Nuova Ford Fiesta: altro che citycar!

a cura di Performedia

La citycar classica noiosa, è morta. Viva la Citycar! La notizia bomba è che Ford punta anche sul "Low Cost", e dal 2010 produrrà nel suo impianto di Craiova, in Romania, un'ultra piccola con il nome ( ancora in codice.. ) di B-Max . Saranno 300 mila pezzi l'anno, e comunque diversissimi dallo stereotipo di utilitaria che ha popolato il mercato europeo negli ultimi decenni. Prima di B-Max, a dicembre vedremo in pista la rinnovatissima Ka, altro colpo della "mossa a tenaglia" Ford per diversificare e presidiare il vecchio parco giochi delle Citycar, diventato nel frattempo esigentissimo sul fronte del prezzo, oppure del gusto. Sarà un caso, ma nuova Fiesta nasce soprattutto per tenere d'occhio questo ultimo.

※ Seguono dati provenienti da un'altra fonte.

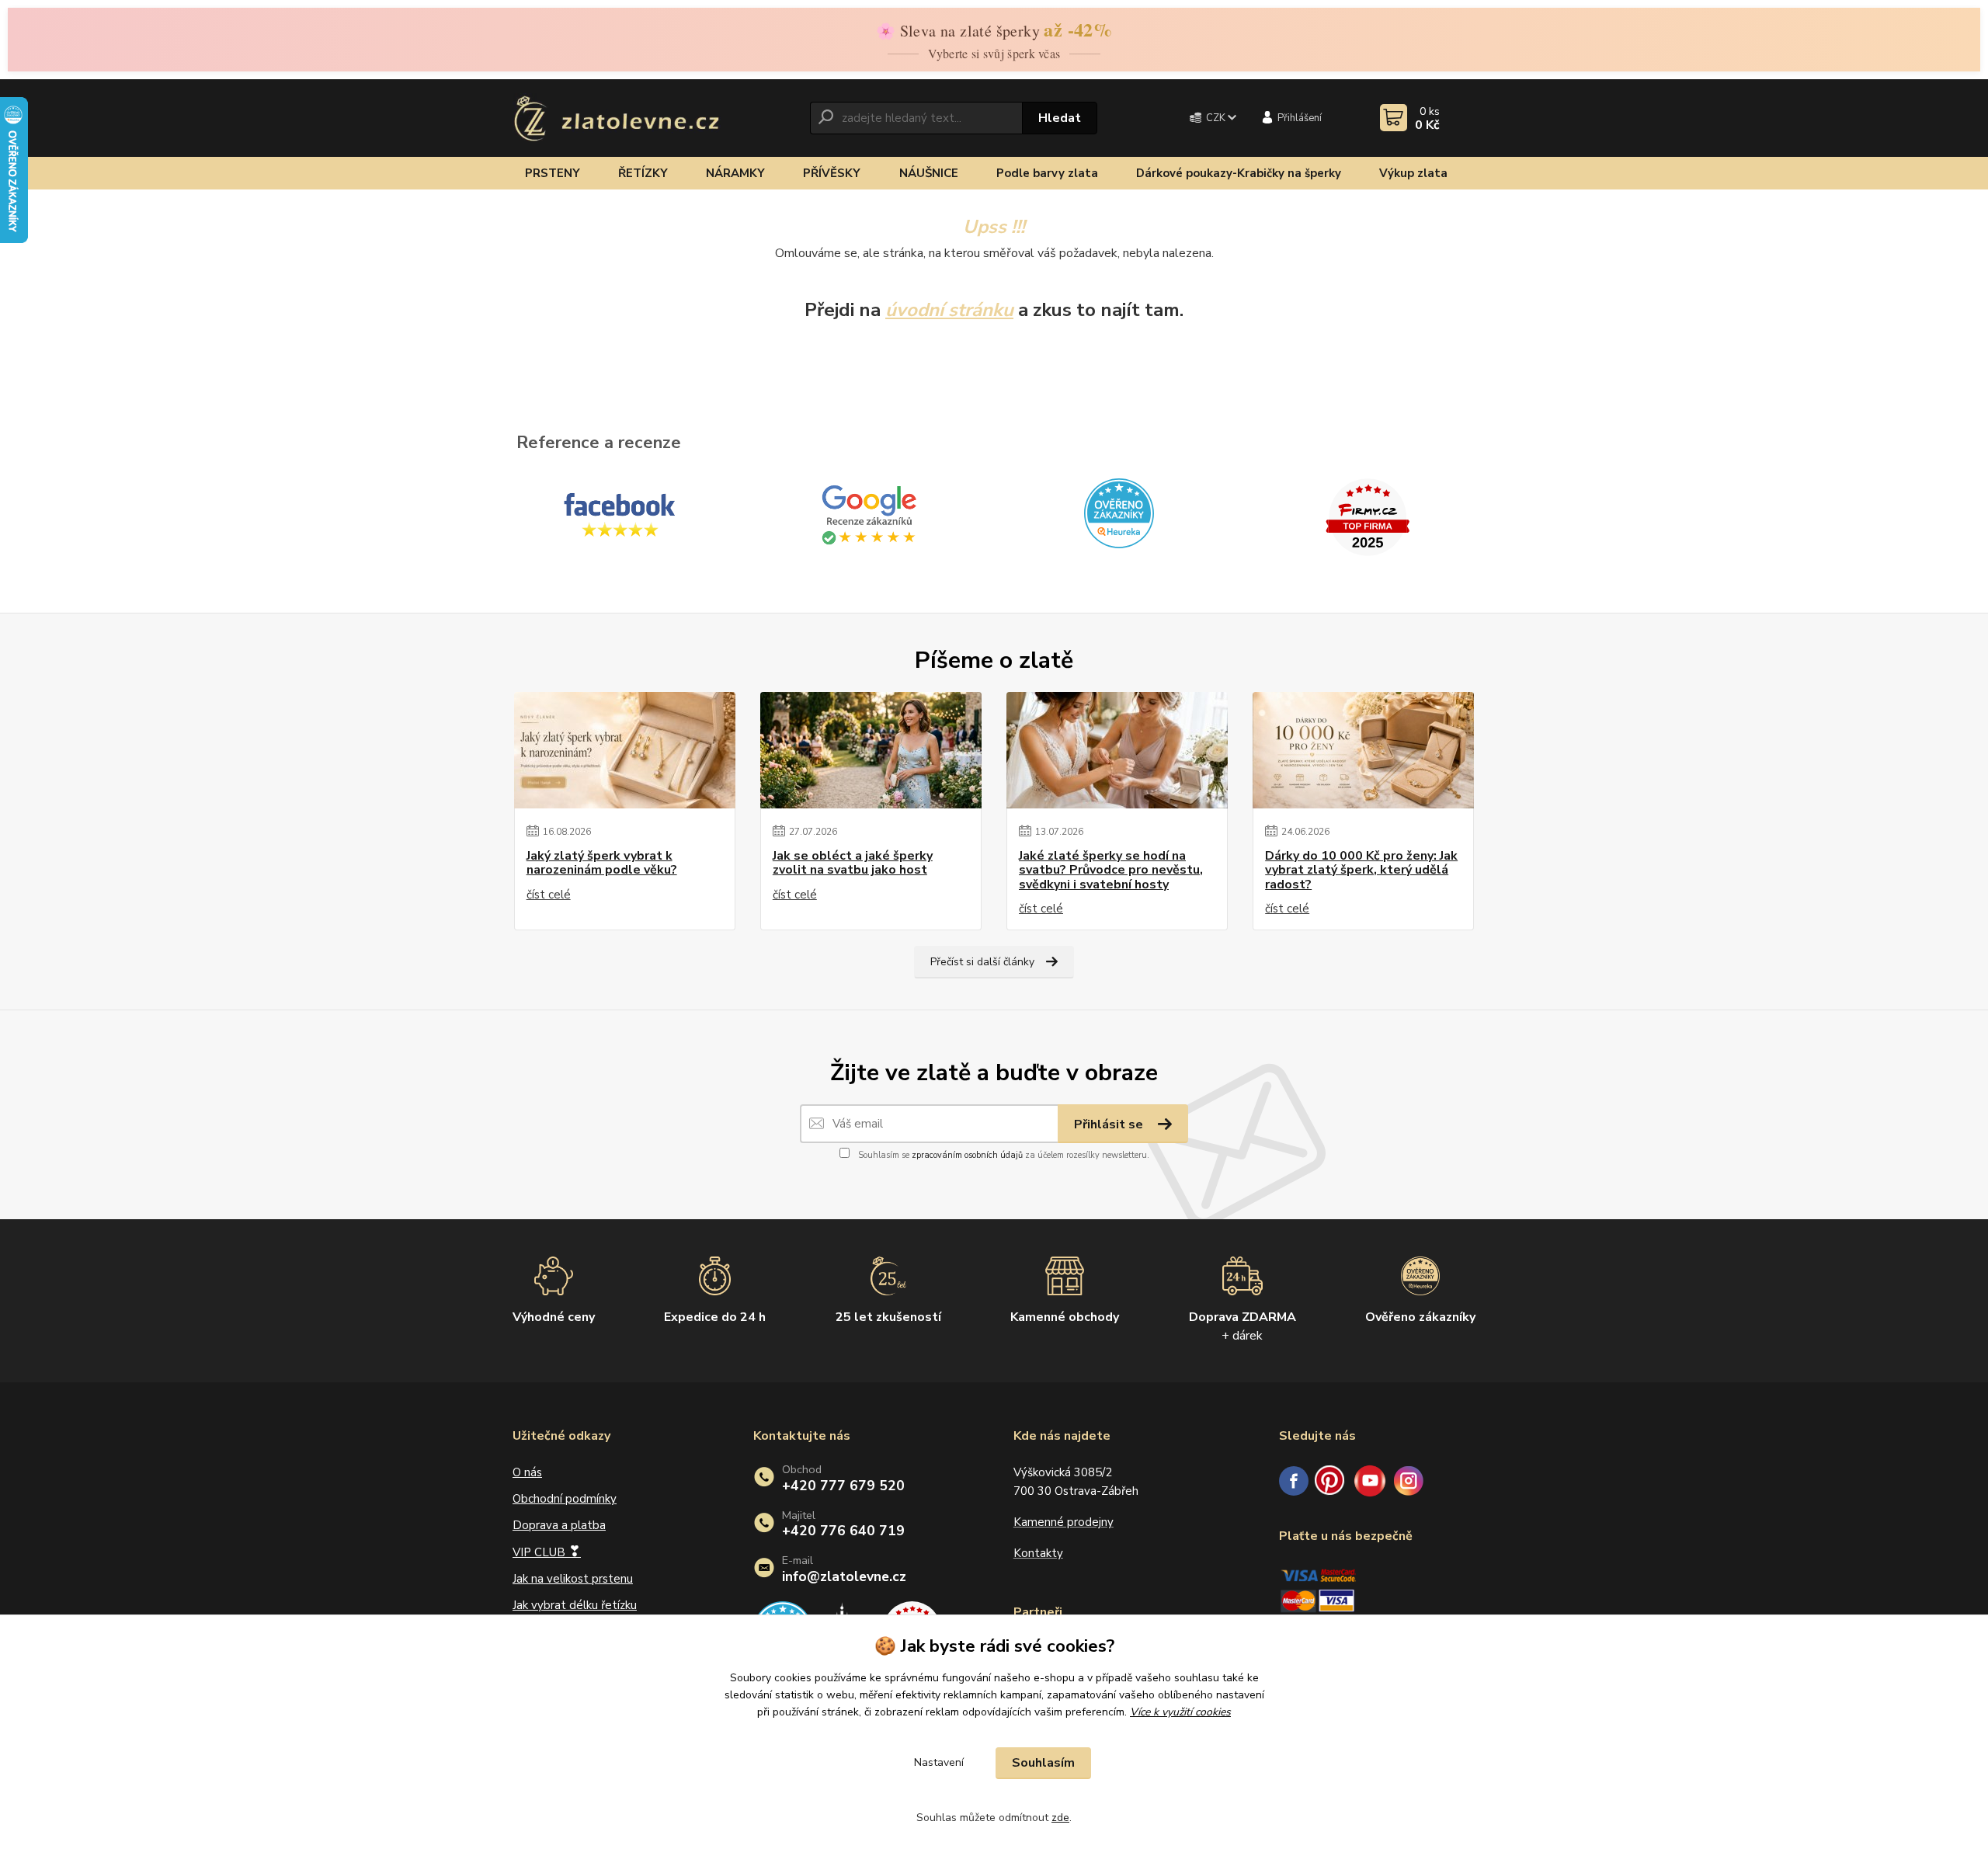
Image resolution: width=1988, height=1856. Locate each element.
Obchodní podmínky (565, 1499)
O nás (527, 1472)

Ford parla di Fiesta come di un fenomeno al confine tra il commerciale e il modaiolo, Ford Italia ha curato il lancio con una cura estrema nel rivolgersi a tutti i filoni di trend in circolazione, e tutto questo ce lo ritroviamo cucito addosso ad un modello completamente inedito per design e clientela, quando fino a pochi mesi fa eravamo a parlare di un'auto squisitamente da famiglia. Succede, quando subentra l'effetto "noia"..

A domanda diretta, il Presidente di Ford Italia, Gaetano Thorel, dice che "con questo progetto non solo il gruppo intende soddisfare le esigenze dei consumatori globali ma punta a uno sviluppo delle vendite sui cinque continenti e a una produzione distribuita su tre continenti". La risposta, indiretta, è quindi che Fiesta vuole scansare l'effetto "noia" non solo in Italia e in Europa, ma anche e soprattutto in America, dove i SUV e i Pick Up ormai non si vendono più, neanche in pieno Texas.

Quello che ci vuole, dunque è piccolo, più piccolo, ma con grande personalità. Provare la nuova Fiesta significa mettersi a giudicare quanto lontano possano andare queste ambizioni.

Il design "kinetic", che miscela muso largo, fari a goccia, parabrezza inclinato e coda super compatta si abbina finalmente con un assemblaggio delle lamiere senza i "giochi" tragici del passato, con una solidità di sostanza oltre che di forma.

Gli interni convincono, non tanto per la ripresa delle linee della carrozzeria, ma soprattutto per una scelta di materiali decisamente migliorata, con imbottiture e plastiche ben consistenti, e non "croccanti" come abbiamo visto fare in passato. Il salto si nota, perfino in un dettaglio come il coretto allineamento tra pedali e volante.

Una sensazione francamente sorprendente la danno i motori, con il 1.2 benzina 16V da 60 o 82 CV, e i due diesel TDCi, il 1.4 da 68 CV e il 1.6 da 90 CV con filtro anti-particolato di serie. Nulla di rivoluzionario, ma ben solido e affidabile, in attesa di una versione sportiva ST che si preannuncia molto divertente. A colpire nel segno è soprattutto l'impostazione, la rivoluzione nell'assetto: un bilanciamento generale che va ben oltre le normali esigenze di guida da famiglia, e che risolve in un colpo solo tutte le brutte indecisioni di tenuta di strada del modello precedente: adesso, sterzo diretto, freni pronti( nonostante la scelta archeologica dei tamburi posteriori) e traiettorie pulite, senza per altro nessuna tintinnio nei veloci cambi di direzione durante le manovre di emergenza. Riassumendo, se la citycar classica noiosa è morta, il nome "Fiesta" sopravvive benissimo.